Between rock & hard place

  • Nepal has no choice but to put LDC graduation plan on backburner for now

Feb 20, 2018-

The National Planning Commission (NPC), the apex body that frames the country’s development plans and policies, has recommended that the government shelve its plan to graduate from the Least Developed Country (LDC) category on non-income criteria for the time being. The recommendation was made fearing the shift may significantly reduce the flow of foreign aid to Nepal and deprive the country of other international support measures.

The concern raised by the NPC is genuine, as countries like the Maldives faced tremendous problems following graduation due to loss of preferential treatments in trade, such as duty-free, quota-free market access to the European Union and the United States.

LDCs can graduate to the grouping of developing nations if they meet two of the three criteria fixed by the United Nations (UN).

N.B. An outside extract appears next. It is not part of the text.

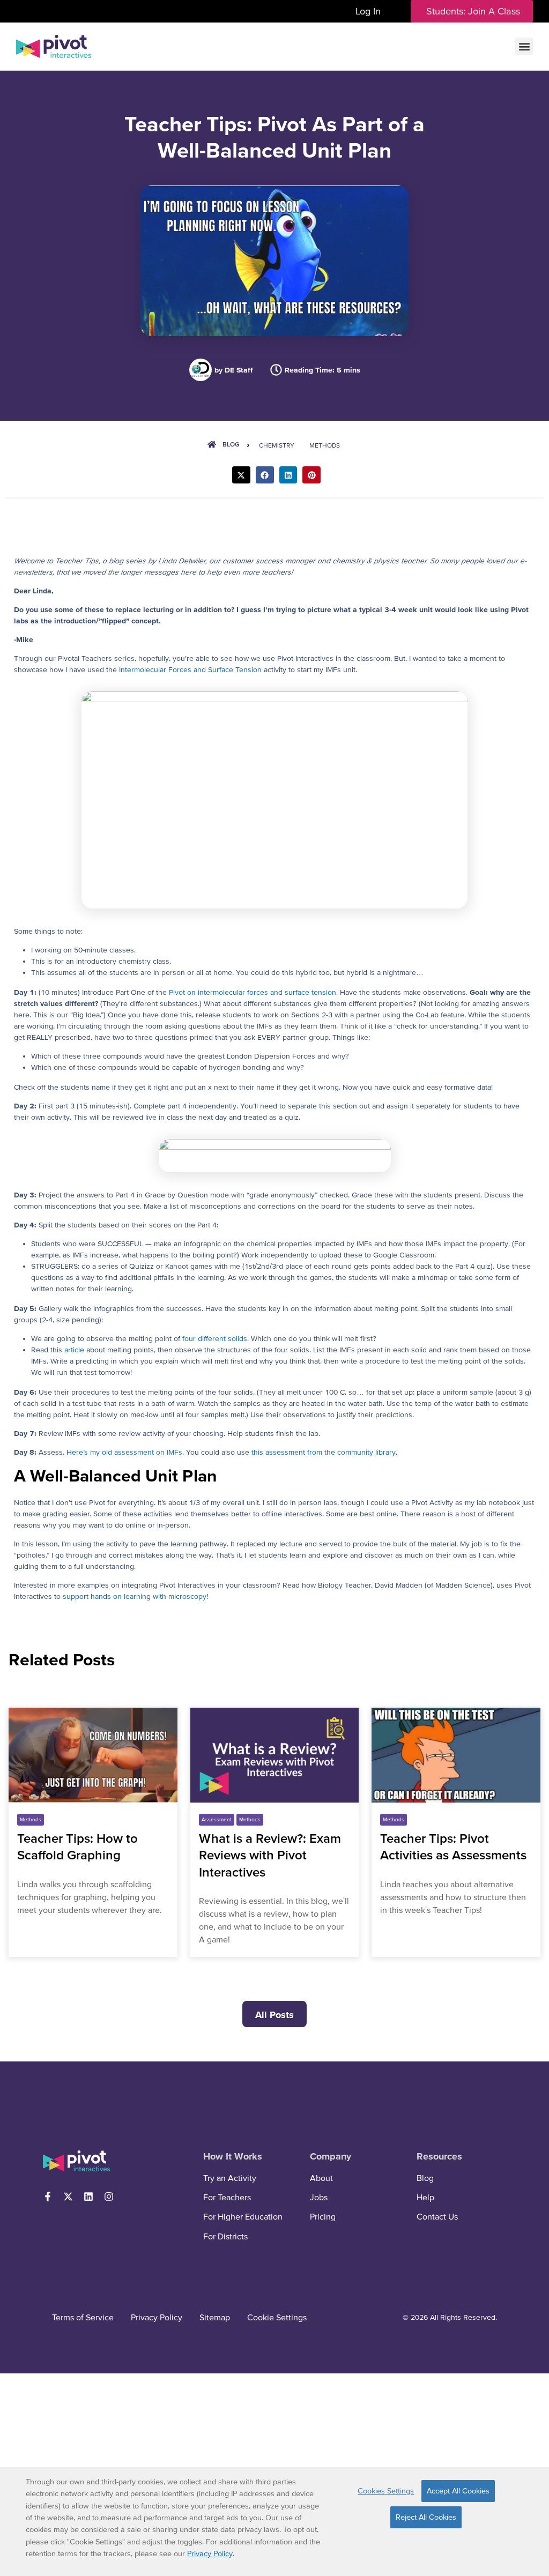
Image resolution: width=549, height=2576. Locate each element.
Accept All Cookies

First is per capita gross national income. Second is Human Assets Index (HAI). And third is Economic Vulnerability Index (EVI).

An LDC can automatically graduate if its per capita gross national income is double the UN threshold. If not, it can meet two other criteria to graduate.

Nepal, which has per capita income of $862, has not met UN’s 2015 per capita gross national income threshold of $1,242 or more. But it has met two other criteria—HAI and EVI—which make Nepal eligible for LDC graduation. Based on this result, the UN Committee for Development Policy (UNCDP), in March, 2015, informed Nepal that it could graduate if it is able to sustain the achievements till 2018. The UN body will review Nepal’s case in March this year and is likely to say that the country’s score in HAI and EVI are above the threshold and can leave the grouping of LDCs.

If Nepal agrees to graduate, the UN Economic and Social Council will forward the proposal on Nepal’s graduation to the UN General Assembly. Nepal will then have to wait for three years to graduate, meaning the country has the option of becoming a developing nation by 2021.

If Nepal opts to graduate, the flow of grants will gradually fall, as developing countries are deemed capable to funding expenses on their own. The developing nation’s status will also lead to gradual phasing out of preferential treatments, like duty concessions, for Nepali exports. Also, the country may no longer be entitled to waivers extended by the World Trade Organisation. These losses will hit Nepal’s exports and create shortage of funds to meet development expenses. So, Nepal has no choice but to put the graduation plan on the backburner for now.

Yet the allure of concessions should not encourage Nepal to remain in the league of LDCs for a long time because foreign investors look down upon such countries, where governments are deemed to be weak and everything is unstable. So, Nepal should focus on enhancing productivity to stimulate economic growth in order to leave the LDC category as early as possible.